The use of intra-abdominal prophylactic drainage in laparoscopic cholecystectomy: does it change in relation to surgical expertise? A multicenter case-control retrospective study on postoperative outcomes.

Autor: Brucchi F; State University of Milan, Milan, Italy - brucchi.francesco@gmail.com.; Department of General Surgery, Hospital of Sesto San Giovanni, Sesto San Giovanni, Milan, Italy - brucchi.francesco@gmail.com., Mehmeti M; Department of General Surgery, Hospital of Sesto San Giovanni, Sesto San Giovanni, Milan, Italy., Lauricella S; Milano-Bicocca University, Milan, Italy., Faillace G; Department of General Surgery, Edoardo Bassini Hospital, Cinisello Balsamo, Milan, Italy.
Jazyk: angličtina
Zdroj: Minerva surgery [Minerva Surg] 2024 Apr; Vol. 79 (2), pp. 155-160. Date of Electronic Publication: 2023 Oct 18.
DOI: 10.23736/S2724-5691.23.09934-3
Abstrakt: Background: The routine use of abdominal drainage (AD) after laparoscopic cholecystectomy (LC) is still controversial. The aim of this expertise-based study is to evaluate the efficacy of prophylactic AD in terms of postoperative complications and analyze the factors linked to AD placement.

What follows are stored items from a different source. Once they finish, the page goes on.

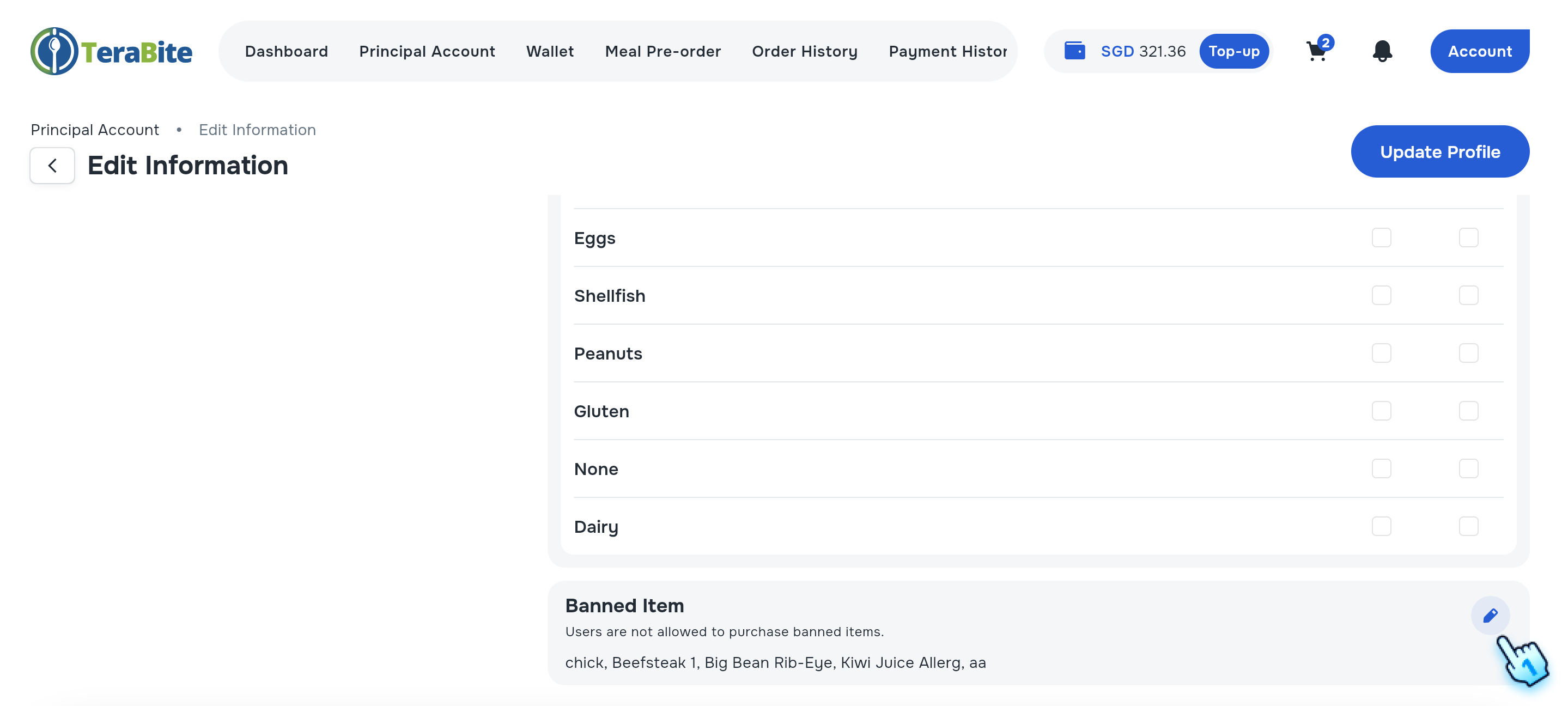Go to Order History

[x=805, y=51]
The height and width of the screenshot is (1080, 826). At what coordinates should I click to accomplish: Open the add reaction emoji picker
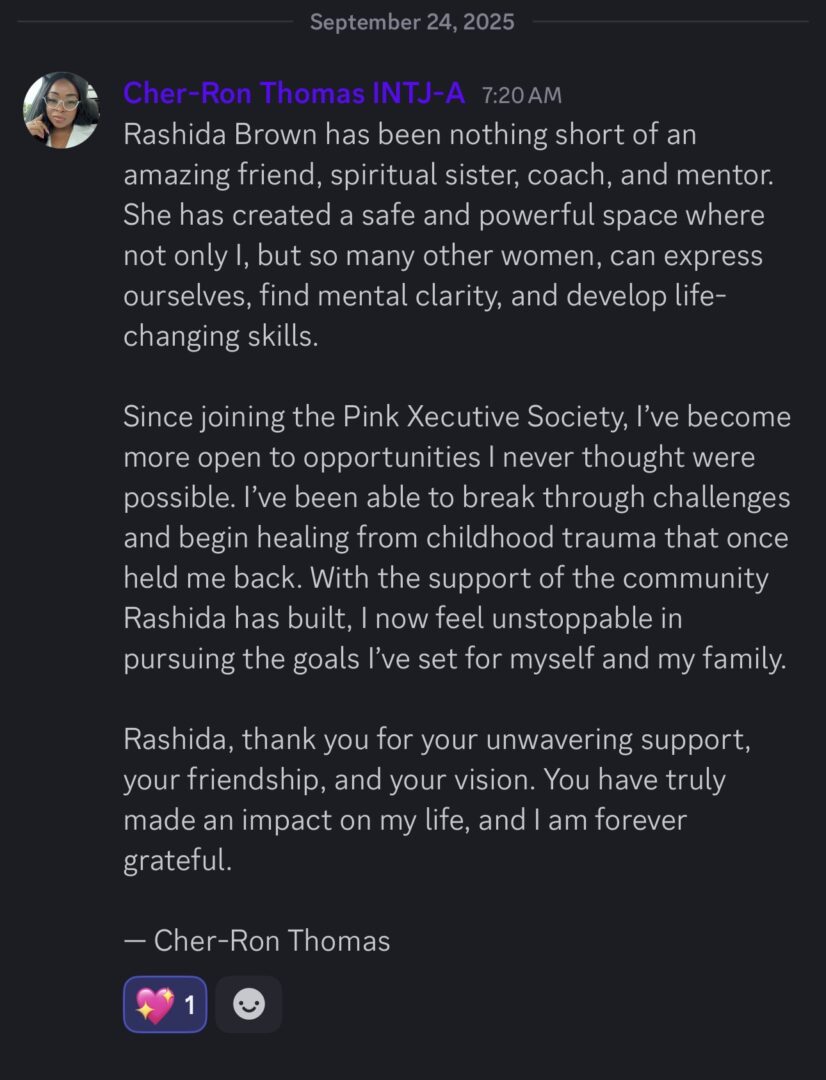click(249, 1004)
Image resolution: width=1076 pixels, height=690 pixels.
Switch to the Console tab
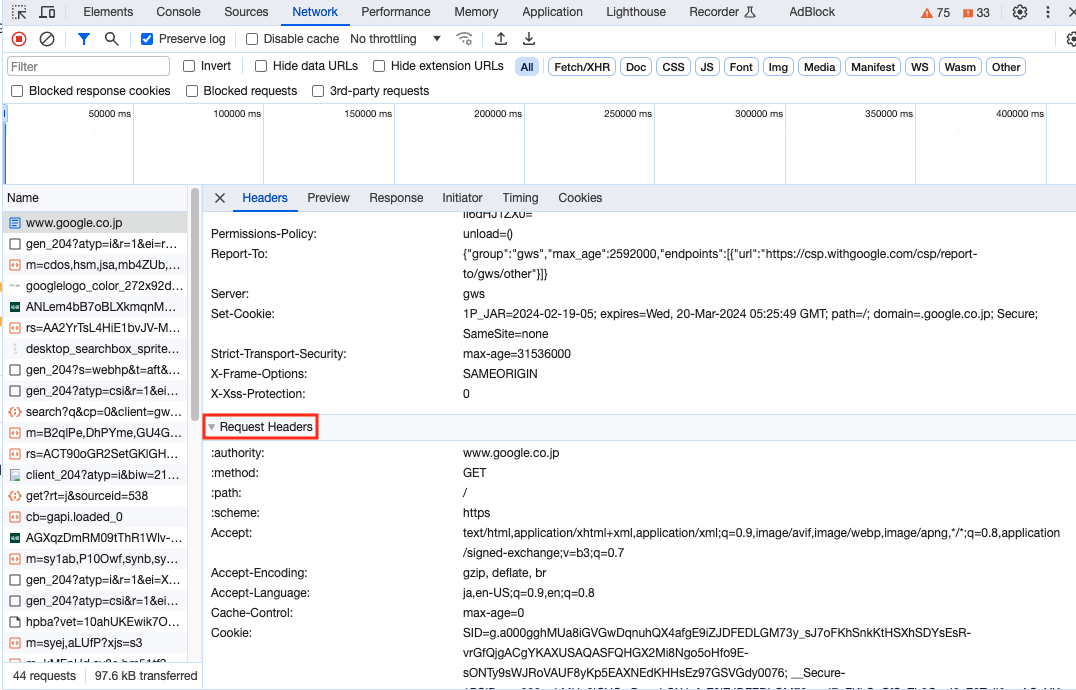pos(178,12)
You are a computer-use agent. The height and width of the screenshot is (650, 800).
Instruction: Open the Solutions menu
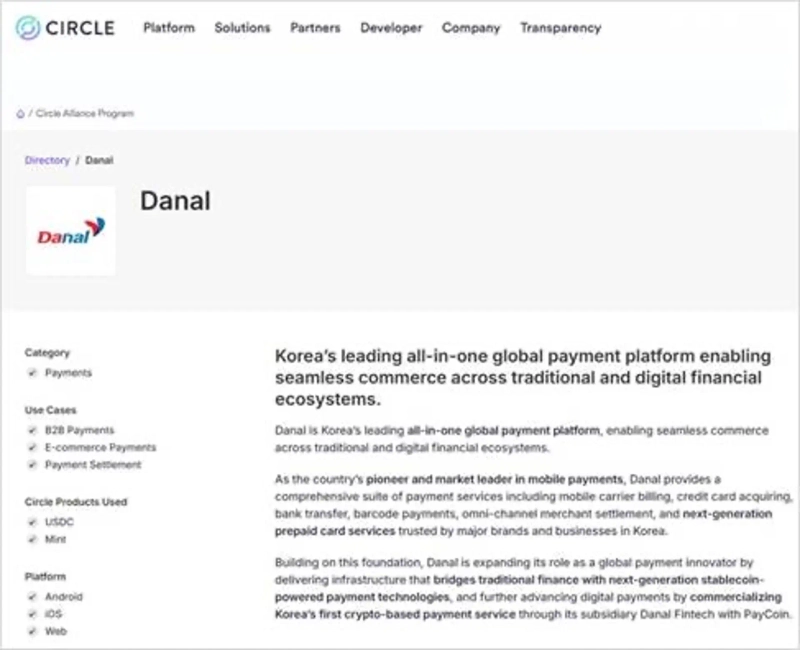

Methods: This case-control retrospective study included patients with cholelithiasis who underwent LC with AD (AD group) and LC without drainage (no-AD group) in two Italian centers. Allocation to groups was non-randomized and based on surgeons' decisions. Patient's characteristics, operative results, postoperative outcomes, surgeon's expertise related data were compared between the two groups with univariate and multivariate analysis.
Results: Patients in the two groups were comparable for age, sex ratio, and morbidity. Length of postoperative hospital stay (LOS) in the no-AD group was shorter than the AD group. Patients in the AD group had a higher rate of wound infection. No difference in postoperative pain measured 7 days after the surgery was found. Our results show an association between the first operator's expertise and age and the decision of placing the AD. The operative time seems to be the principal factor impacting the decision whether to place or not the AD.
Conclusions: Our results indicate that it is feasible not to insert routine AD after elective LC for cholelithiasis. The use of AD seems to cause more cases of postoperative wound infections, prolongs the LOS and the operative time. The drain placement choice seems to change in relation to the surgeon's expertise.